Materials provided section start

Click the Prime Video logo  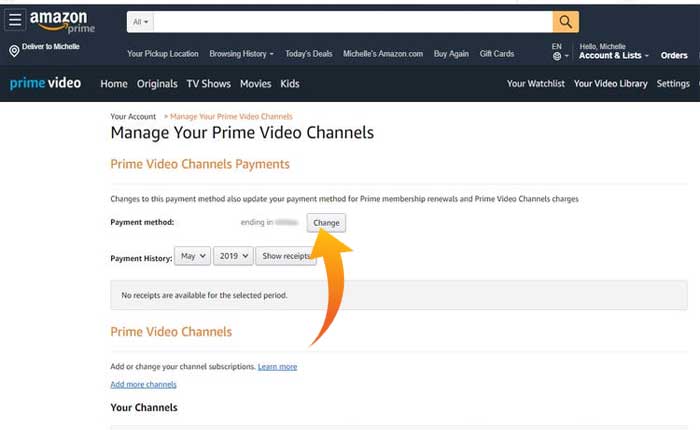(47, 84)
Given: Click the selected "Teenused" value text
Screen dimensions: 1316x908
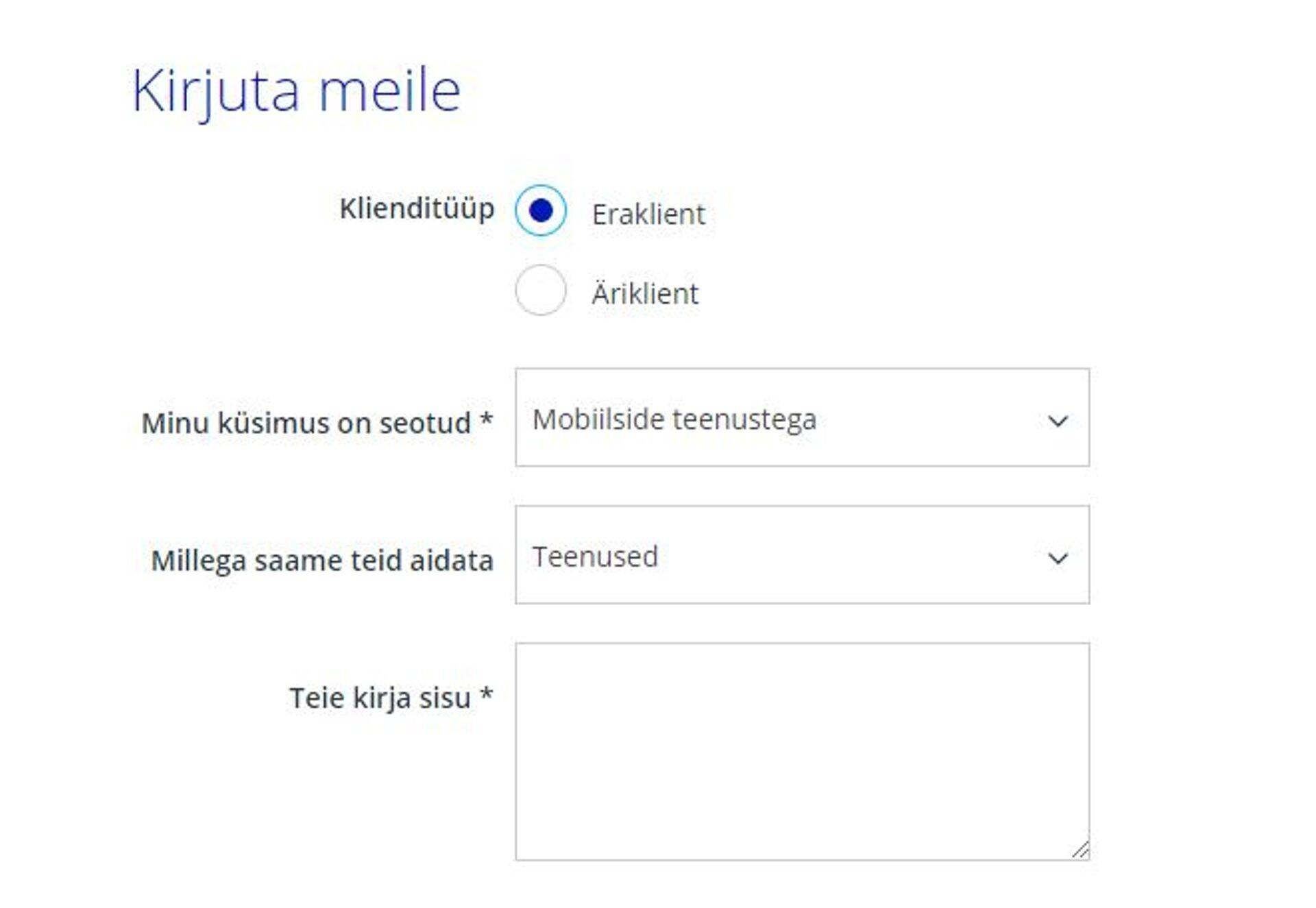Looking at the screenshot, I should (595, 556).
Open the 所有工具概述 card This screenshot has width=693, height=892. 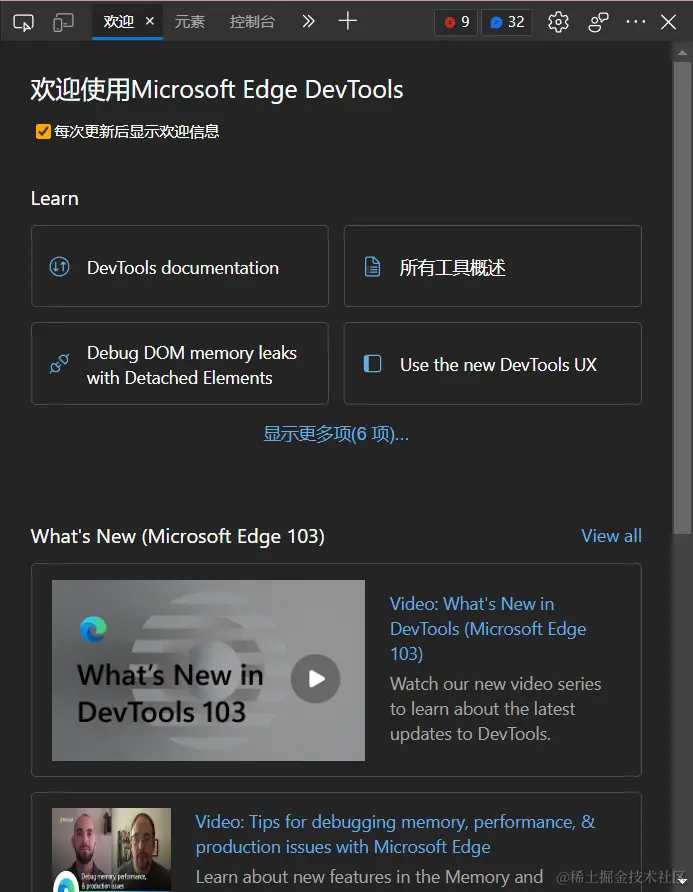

Materials provided section end
Materials provided section start

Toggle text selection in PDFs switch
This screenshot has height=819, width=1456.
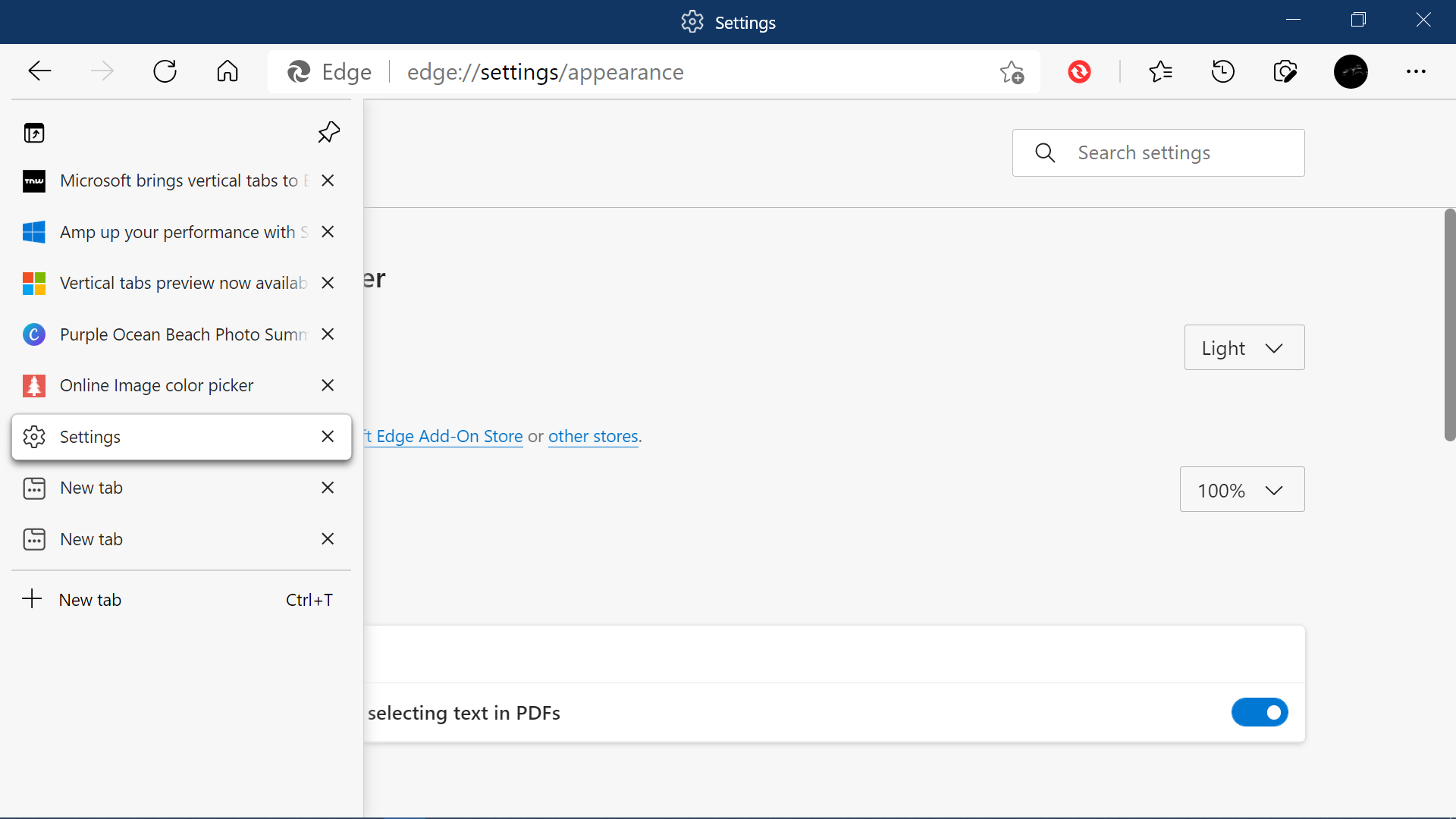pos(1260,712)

Materials provided section end

▶ **Task to complete**:
Retype the lines above exactly as they appear, from the line containing "Screen dimensions: 1316x908" through the line containing "Open the 所有工具概述", and leave out any pictures.

▶ **Finished exercise**:
Screen dimensions: 1316x908
Looking at the screenshot, I should (595, 556).
Open the 所有工具概述 card This screenshot has width=693, height=892. 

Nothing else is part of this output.